G. K. Chesterton defended open-mindedness — up to a point. He also defended dogmatism. And that was the point.
Confused? Don’t be. Chesterton remains on hand to explain himself: “I prefer to open my mind as I open my mouth so that I can shut it again quickly—and on something solid.”
Chesterton made himself even clearer in an essay titled “On Good Taste,” which appeared in the London Daily News in the summer of 1905. What he termed a “really open mind” is an “empty mind.” That clarifies things, doesn’t it?
Such a mind might be a “very charming thing,” Chesterton concedes, but it will not remain charming, if only because it will not remain empty. Inevitably, that charming empty mind will be filled — with “silly things.”
Perhaps silliness is better than nothingness, thought Chesterton, because “where there is nothing there is Satan.” Here’s where something called dogma or doctrine comes into play. If the human mind is “not fed with any doctrine at all,” well then, that mind is at the mercy of who knows what.
The doctrine that Chesterton had uppermost in his mind is encapsulated by the 10 Commandments. He doesn’t bother to list them. He just makes a single oblique reference to what he calls the “big laws.”
What will happen if those “big laws” are not poured into an empty mind? In their absence there will be a “fussy and tyrannical concern” for “silly things” or “all the heathen horrors of art and hygiene.”
What are we counseled not to do when it comes to those “big laws” (otherwise known as the 10 Commandments)? You guessed it. We’re counseled not to break them. Well, the same goes for the “big laws.”

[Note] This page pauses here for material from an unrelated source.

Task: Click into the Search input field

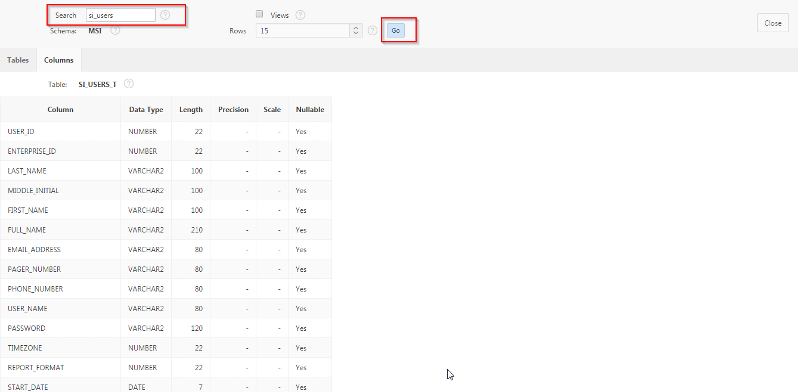Action: click(120, 15)
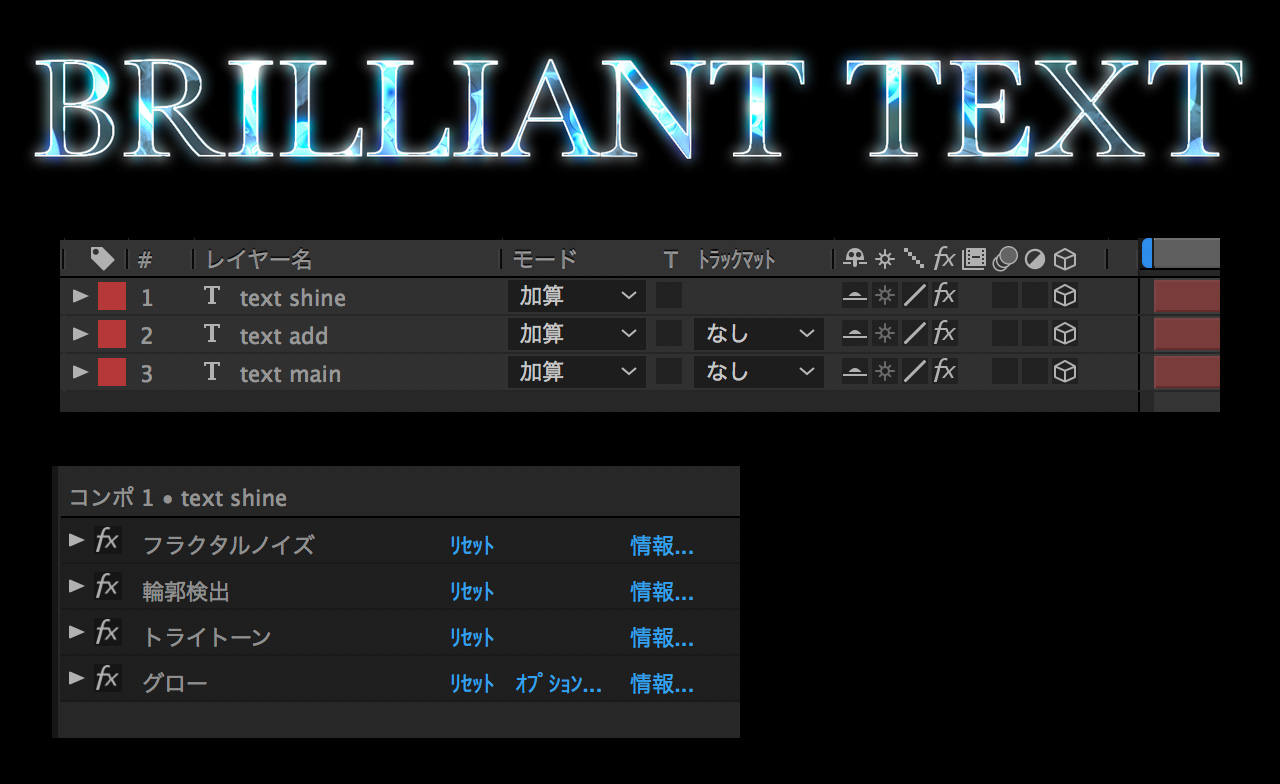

But what happens when the “big laws” are broken? Or, better yet, what doesn’t happen? I’ll let Chesterton answer: “When you break the big laws you do not get liberty; you do not even get anarchy ….”
If you don’t get either liberty or anarchy, what do you get? Chesterton explained that the breaking of the “big laws” will inevitably result in an ever-mounting list of “small laws.”
Rather than offer a lengthy list of notoriously “small laws,” he chose to comment on a parliamentary debate in which Winston Churchill was accused of “bad taste.”
Recall that the title of his essay was “On Good Taste.” Churchill’s accuser, one Arthur Balfour, had resorted to what Chesterton called the “false god of good taste.” He didn’t attack Churchill for behaving as something less than a citizen or as something less than a Christian, but for behaving as something less than a gentleman.
What’s worse, Chesterton feared that politicians were “more anxious” to be regarded as gentlemen than as citizens or Christians. Whether or not that was the case for someone named Winston Churchill — or someone named Donald Trump — is another matter entirely.
Still, this “false god” was, for Chesterton, the “last and worst outcome of the gradual neglect of greater laws.” Attention to those laws once meant that matters of morality were more important than someone’s manners — or lack thereof. But now? Or in the early 20th century? For Chesterton, the “fading importance” of good morals had given way to the “growing importance” of good manners.
Today we might well lament the decline of both good morals and good manners, while yearning for Chesterton’s day when manners, if not morals, were still upheld. Today we also have the benefit of more than a century to witness the “manifest” truth of Chesterton’s insight into the consequences of breaking the “big laws.”
In fact, we have witnessed a truth that even Chesterton might not have grasped. While it’s true that the breaking of the “big laws” has not necessarily led to greater liberty — or even to anarchy — it’s also true that the proliferation of small laws has drastically reduced liberty, while advancing a kind of lawless anarchy (on the part of those who choose to break the “small laws”).
In so many spheres of life the dictates of those small laws have led to the micromanagement of life. Liberty may well have been the goal of breakers of the “big laws,” but it has not been the result — in more ways than one.
And really now, are those “big laws” all that restraining? As Chesterton once puckishly put it, because there are only 10 of them, it must mean that only 10 things have been forbidden.